Equally impressive is the game’s second screen experience. By that I don’t mean the Wii U Gamepad, which is almost completely underutilized. The second screen I’m referring to here is the iPad, with Disney planning a couple of applications that link in to your “main game” account. For instance, you’ll be able to build Toy Box environments on your iPad, and then come back home and play on it on your console. Disney’s goal is to build a game infrastructure that travels everywhere with you, and that second screen experience certainly helps realise that ambition.

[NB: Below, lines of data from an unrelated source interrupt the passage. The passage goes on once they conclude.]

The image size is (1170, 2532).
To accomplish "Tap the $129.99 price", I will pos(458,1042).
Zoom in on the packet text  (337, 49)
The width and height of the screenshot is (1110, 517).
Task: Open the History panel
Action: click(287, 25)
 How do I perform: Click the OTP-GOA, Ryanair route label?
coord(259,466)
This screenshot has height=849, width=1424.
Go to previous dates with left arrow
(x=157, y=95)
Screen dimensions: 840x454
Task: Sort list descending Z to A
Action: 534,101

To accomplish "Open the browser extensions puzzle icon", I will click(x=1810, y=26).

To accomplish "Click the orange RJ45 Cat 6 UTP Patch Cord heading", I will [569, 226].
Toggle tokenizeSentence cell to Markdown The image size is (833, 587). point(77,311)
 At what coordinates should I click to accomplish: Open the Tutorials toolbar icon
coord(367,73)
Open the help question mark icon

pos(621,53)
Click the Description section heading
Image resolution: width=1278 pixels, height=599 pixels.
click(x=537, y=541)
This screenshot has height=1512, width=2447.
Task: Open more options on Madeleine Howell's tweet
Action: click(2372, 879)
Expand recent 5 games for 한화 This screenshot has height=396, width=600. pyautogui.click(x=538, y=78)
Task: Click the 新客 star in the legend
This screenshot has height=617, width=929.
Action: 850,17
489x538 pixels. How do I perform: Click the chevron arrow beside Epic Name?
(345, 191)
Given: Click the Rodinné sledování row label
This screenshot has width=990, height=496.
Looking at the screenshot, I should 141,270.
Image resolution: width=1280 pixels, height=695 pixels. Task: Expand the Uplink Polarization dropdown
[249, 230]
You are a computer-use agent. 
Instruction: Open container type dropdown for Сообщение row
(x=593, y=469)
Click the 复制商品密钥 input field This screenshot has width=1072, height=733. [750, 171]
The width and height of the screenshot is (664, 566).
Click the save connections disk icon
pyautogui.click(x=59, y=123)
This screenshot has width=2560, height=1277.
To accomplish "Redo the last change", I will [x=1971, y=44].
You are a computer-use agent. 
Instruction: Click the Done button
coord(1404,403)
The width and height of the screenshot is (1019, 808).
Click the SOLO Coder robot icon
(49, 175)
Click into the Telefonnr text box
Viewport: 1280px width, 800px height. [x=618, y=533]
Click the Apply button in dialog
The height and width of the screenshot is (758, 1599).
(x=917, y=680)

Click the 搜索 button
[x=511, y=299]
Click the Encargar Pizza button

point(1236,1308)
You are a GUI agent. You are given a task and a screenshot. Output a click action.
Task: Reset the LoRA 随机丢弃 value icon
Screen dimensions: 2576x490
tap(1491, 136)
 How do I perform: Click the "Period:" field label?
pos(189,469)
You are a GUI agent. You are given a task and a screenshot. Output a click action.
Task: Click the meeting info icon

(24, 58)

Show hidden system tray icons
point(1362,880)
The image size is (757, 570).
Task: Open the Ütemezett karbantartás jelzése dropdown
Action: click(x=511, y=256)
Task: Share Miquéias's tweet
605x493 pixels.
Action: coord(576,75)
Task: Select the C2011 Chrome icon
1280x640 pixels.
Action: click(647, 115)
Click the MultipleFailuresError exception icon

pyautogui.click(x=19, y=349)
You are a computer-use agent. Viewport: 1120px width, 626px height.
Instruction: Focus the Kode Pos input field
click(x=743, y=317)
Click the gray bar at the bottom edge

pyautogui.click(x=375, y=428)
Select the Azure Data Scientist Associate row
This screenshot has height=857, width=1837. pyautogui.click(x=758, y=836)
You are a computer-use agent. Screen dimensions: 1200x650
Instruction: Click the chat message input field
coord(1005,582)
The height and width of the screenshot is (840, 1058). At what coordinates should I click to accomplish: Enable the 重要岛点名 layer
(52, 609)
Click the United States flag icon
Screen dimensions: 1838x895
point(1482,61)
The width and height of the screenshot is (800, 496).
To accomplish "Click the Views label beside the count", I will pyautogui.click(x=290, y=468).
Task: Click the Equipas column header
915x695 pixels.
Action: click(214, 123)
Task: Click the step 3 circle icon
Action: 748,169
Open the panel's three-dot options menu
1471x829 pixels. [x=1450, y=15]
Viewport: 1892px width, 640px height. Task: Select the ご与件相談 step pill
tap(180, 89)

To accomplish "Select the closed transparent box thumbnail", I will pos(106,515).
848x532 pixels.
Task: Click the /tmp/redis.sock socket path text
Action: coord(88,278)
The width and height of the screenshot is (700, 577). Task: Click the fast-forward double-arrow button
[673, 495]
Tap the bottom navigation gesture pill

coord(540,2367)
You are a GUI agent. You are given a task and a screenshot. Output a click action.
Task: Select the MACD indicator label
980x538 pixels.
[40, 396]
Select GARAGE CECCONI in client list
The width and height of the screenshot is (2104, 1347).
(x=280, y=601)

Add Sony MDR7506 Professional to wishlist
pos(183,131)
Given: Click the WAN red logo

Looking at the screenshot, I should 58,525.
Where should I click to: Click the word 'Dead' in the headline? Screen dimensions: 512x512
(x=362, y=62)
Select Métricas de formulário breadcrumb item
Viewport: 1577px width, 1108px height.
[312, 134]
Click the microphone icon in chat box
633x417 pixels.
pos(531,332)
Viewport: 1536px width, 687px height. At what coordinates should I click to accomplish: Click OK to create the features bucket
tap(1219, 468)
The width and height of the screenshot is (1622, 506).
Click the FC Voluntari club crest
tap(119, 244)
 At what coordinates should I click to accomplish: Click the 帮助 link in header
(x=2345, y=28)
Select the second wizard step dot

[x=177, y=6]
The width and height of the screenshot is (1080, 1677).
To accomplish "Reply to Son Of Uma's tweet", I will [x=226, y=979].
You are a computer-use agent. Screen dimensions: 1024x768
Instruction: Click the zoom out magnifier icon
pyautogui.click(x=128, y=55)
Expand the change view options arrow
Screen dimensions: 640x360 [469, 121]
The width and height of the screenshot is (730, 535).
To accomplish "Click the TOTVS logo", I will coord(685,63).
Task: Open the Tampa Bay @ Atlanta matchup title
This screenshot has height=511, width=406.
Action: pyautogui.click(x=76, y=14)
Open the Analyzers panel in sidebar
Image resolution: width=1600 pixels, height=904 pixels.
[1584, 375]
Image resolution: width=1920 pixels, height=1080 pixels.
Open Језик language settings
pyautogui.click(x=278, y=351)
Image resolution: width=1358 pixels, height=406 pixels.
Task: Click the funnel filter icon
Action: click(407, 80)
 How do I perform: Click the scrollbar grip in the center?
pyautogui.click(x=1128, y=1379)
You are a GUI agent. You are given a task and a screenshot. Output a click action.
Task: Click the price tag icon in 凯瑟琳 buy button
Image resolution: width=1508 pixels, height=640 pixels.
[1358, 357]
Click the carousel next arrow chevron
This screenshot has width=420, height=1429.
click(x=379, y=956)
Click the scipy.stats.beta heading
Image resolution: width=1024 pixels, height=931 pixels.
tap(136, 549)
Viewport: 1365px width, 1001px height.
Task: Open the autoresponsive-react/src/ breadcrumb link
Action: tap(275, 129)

There’s a couple of fun little minigames for multiplayer, and if you have two miniatures from the same set then it’s possible to co-op the way through the story modes. Given that the game was designed so parents and children can play together this local co-op capability is especially compelling. I hope the picture that is being painted here is that Disney Infinity contains a wealth of content to justify its asking price, because it really does, and even more excitingly, it’s endlessly expandable, with the only real limit being Disney’s near-bottomless archives.
Disney Infinity also looks great, in a very Disney sense of the word, and each of the environments in the the game have their own original storylines; they’re simple, but they’re Disney.
And that’s what Disney Infinity is – it’s a giant love letter to everything Disney, a collector’s dream and a parent’s nightmare. It’s expensive to own everything (though not necessary to buy anything beyond the starter set to enjoy yourself immensely), but it offers unbounded creativity and one of the finest and most accessible virtual toy boxes you’ll ever experience in the games industry. The potential for this game to expand even further into the future is truly exciting.